The war in Vietnam is, for the men fighting it, a waste of time and a waste of life. Unlike WWII, which many people felt was a worthy cause to fight for, the reason behind the Vietnam War was murky and uninspiring. The trauma caused to both Americans and the Vietnamese, not to mention the massive death toll, seemed to happen for almost no discernible reason. The image of the young soldier – Tim O’Brien – wading through the water in search of his best friend’s corpse becomes a metaphor for every Vietnam soldier who fruitlessly searches for an explanation as to why they were forced into this horrible predicament.

A true war story is never moral.
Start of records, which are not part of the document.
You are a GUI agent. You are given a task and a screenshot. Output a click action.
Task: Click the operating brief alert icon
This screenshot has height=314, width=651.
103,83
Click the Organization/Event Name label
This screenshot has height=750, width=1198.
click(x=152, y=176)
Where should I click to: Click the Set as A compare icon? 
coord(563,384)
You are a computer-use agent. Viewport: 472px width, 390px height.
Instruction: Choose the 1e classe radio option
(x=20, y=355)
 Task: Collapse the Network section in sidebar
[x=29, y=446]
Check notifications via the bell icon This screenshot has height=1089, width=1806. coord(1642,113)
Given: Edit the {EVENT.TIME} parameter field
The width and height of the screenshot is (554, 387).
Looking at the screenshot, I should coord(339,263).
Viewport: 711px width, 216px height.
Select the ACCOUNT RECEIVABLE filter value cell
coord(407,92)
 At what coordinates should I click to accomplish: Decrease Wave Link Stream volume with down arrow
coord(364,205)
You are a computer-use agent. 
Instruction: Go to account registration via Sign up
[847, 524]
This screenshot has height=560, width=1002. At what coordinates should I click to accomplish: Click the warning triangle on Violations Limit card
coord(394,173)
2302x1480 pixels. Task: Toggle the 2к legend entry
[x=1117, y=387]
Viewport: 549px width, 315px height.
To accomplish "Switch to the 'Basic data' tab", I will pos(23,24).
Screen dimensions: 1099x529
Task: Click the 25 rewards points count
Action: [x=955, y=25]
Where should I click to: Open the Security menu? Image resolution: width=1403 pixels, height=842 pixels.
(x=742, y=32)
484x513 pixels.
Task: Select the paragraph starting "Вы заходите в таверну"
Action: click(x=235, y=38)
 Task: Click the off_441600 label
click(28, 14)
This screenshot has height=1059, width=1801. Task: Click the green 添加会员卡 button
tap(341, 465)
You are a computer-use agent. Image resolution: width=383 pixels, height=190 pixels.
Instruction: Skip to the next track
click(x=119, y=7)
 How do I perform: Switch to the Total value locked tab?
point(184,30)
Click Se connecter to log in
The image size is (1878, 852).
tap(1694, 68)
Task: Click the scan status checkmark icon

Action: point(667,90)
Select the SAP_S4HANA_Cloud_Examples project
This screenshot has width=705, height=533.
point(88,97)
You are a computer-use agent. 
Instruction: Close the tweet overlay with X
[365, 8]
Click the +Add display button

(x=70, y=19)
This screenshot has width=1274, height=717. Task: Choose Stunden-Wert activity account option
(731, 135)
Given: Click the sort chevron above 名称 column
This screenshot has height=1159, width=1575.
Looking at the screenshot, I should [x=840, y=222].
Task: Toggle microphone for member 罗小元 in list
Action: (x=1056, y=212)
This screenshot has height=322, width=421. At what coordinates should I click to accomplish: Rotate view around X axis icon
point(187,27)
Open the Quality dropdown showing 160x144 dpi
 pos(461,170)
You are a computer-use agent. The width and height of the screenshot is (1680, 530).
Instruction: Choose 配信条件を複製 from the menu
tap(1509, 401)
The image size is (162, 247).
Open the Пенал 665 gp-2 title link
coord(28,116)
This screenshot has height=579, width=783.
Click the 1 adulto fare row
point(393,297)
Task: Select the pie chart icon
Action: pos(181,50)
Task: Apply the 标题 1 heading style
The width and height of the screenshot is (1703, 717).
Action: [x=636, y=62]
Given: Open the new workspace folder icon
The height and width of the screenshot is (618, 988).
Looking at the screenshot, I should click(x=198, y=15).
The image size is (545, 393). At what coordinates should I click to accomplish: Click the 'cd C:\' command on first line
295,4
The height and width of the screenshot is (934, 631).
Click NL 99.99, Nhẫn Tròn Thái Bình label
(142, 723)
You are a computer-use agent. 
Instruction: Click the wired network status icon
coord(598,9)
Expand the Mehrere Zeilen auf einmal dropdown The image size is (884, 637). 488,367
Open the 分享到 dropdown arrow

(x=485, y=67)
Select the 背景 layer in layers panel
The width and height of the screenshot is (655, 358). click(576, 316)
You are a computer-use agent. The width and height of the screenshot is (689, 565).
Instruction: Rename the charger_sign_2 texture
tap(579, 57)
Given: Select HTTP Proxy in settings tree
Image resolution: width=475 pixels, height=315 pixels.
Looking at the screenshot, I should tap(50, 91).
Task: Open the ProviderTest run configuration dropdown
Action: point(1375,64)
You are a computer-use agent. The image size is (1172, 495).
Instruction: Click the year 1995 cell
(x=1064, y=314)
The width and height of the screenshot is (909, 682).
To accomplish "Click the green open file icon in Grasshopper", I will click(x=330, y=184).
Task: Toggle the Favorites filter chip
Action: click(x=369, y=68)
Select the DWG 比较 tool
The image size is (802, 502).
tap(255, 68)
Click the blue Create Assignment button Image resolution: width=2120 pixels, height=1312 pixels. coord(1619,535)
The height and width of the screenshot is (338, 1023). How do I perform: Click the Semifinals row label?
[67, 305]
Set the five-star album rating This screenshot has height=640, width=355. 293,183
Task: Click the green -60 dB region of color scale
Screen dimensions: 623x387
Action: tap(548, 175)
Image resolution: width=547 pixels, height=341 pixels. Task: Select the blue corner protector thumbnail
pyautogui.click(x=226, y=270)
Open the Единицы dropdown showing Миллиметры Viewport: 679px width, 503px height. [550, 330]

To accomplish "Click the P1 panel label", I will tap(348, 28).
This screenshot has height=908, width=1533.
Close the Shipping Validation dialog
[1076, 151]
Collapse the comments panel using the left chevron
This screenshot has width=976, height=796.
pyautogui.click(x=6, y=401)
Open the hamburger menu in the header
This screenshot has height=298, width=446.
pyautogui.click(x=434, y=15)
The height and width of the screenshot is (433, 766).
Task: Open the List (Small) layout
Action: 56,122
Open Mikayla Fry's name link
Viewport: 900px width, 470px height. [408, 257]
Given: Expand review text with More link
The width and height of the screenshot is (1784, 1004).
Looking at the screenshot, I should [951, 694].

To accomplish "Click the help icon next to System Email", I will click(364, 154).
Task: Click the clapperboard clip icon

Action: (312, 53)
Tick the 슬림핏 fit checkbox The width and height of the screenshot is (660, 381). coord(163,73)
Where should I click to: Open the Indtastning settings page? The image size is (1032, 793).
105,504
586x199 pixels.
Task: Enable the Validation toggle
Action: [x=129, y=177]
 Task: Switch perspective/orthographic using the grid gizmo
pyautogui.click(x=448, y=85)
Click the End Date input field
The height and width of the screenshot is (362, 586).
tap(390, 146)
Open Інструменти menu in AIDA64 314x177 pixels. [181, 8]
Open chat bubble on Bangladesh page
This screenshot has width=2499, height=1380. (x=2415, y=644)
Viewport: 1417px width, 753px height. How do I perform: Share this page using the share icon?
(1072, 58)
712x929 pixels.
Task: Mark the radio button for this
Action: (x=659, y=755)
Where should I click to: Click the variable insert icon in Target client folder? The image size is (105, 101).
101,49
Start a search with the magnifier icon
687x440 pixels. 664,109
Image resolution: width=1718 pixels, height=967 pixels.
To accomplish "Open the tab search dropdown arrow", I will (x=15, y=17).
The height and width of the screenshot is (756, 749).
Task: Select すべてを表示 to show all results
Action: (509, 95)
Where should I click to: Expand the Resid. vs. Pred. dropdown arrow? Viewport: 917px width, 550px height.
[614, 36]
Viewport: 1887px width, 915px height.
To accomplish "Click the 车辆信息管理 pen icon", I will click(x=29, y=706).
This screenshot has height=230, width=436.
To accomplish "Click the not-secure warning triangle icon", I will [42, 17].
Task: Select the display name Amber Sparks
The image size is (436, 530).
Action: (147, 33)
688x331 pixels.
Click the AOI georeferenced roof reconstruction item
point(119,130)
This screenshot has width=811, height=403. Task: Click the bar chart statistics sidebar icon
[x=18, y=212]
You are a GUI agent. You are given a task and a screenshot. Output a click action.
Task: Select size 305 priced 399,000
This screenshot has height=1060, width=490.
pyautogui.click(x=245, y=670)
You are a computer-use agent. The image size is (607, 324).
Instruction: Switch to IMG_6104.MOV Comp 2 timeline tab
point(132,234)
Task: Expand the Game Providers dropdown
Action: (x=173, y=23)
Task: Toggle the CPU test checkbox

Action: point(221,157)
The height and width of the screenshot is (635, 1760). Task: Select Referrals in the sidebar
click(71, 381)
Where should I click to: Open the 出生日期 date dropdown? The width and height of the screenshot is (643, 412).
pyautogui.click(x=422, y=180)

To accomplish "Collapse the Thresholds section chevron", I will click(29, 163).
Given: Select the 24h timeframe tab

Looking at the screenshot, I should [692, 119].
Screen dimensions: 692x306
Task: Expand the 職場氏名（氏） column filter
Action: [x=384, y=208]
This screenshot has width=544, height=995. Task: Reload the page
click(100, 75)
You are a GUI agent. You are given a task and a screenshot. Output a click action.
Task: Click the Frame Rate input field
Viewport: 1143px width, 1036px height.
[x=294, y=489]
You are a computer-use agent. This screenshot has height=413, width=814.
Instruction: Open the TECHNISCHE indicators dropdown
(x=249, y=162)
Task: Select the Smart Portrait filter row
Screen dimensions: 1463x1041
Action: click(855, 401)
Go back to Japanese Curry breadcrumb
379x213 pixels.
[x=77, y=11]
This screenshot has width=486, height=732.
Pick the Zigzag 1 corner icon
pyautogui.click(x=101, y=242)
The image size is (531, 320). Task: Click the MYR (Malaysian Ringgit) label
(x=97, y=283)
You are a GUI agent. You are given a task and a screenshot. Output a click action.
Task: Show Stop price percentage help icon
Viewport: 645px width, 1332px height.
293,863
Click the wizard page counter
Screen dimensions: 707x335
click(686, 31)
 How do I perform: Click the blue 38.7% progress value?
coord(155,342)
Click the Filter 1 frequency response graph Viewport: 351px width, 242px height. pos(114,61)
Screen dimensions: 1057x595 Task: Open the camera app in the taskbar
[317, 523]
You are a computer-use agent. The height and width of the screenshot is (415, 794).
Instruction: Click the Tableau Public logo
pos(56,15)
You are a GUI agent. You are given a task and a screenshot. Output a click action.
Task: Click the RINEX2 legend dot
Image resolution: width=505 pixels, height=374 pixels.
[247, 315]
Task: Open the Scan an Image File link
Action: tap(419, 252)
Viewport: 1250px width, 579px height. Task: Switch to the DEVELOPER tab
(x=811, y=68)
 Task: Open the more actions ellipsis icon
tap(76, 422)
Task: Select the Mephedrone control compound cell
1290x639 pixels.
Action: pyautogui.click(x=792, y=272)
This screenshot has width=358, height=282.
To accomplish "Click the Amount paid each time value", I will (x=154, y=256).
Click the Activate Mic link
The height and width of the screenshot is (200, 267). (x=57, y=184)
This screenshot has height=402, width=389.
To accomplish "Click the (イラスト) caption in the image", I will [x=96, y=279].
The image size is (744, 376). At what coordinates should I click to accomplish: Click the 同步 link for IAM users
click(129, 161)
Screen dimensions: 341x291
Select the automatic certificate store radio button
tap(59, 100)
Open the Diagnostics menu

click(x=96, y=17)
It does not instruct, nor encourage virtue, nor suggest models of proper human behavior, nor restrain men from doing the things men have always done. If a story seems moral, do not believe it.

The reality of war is that it lacks the glory, virtue, and heroism that is often added to war stories after the fact. War stories are an often-romanticized genre that make a case for the virtue of the American government or glorify the brave acts of individual soldiers. But for Tim O’Brien, these stories are not truthful. There are no lessons to be found in war. There is no virtue or romantic behavior to be found in war. Any story that tries to convince you otherwise is falsifying the experience for sentimental reasons, or worse, to propagandize. War is pointless and horrifying and exhausting, and war stories should reflect this.